=== What is needed ===
When a line of the entries contains the word "This", report that line.

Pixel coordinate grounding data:
»»

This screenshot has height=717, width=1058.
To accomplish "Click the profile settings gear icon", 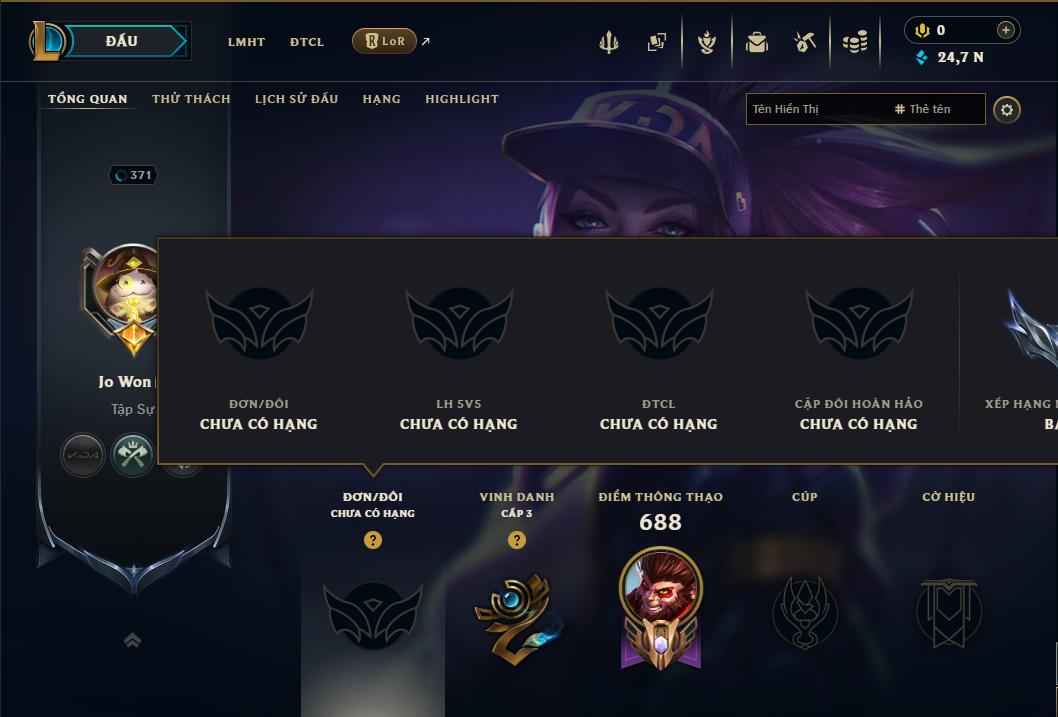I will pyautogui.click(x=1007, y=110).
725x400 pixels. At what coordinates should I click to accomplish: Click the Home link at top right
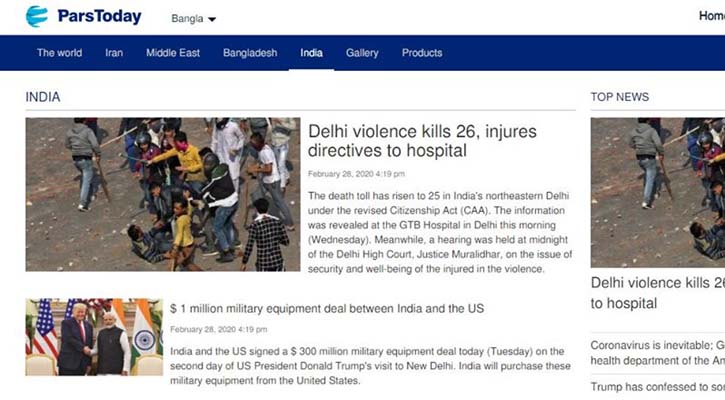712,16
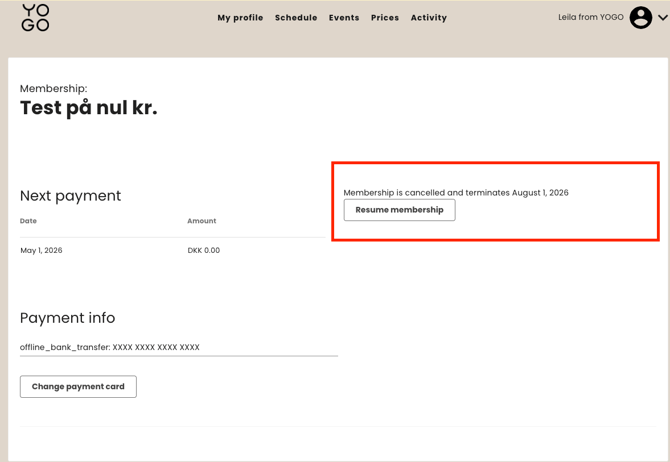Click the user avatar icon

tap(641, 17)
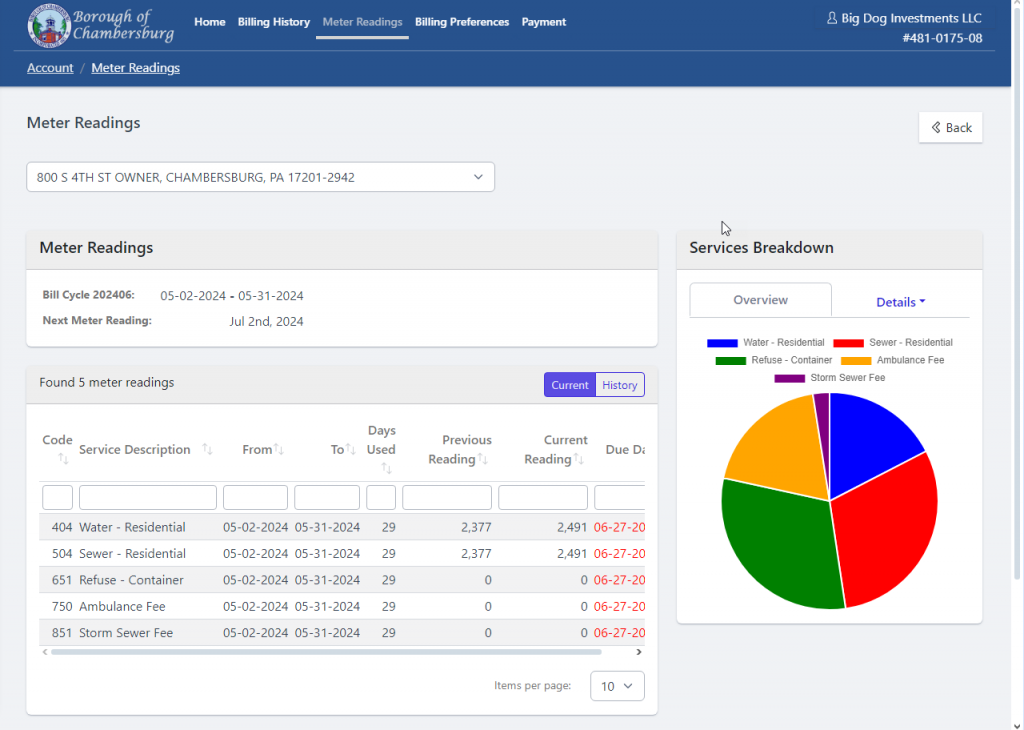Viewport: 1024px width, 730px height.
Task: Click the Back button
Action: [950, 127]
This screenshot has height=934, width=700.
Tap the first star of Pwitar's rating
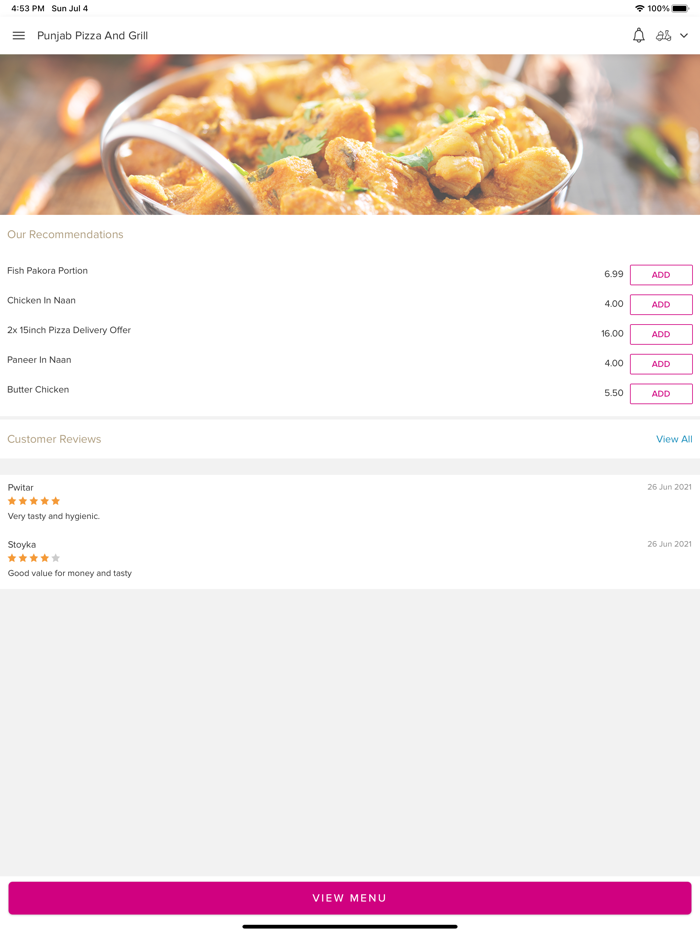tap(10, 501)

««
»»

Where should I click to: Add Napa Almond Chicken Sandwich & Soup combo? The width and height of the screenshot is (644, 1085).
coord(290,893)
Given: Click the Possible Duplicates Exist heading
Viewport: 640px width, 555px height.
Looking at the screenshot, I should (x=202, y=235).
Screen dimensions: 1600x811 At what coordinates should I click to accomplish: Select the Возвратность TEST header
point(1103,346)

««

=== Solution ===
This screenshot has height=717, width=1058.
This screenshot has height=934, width=700.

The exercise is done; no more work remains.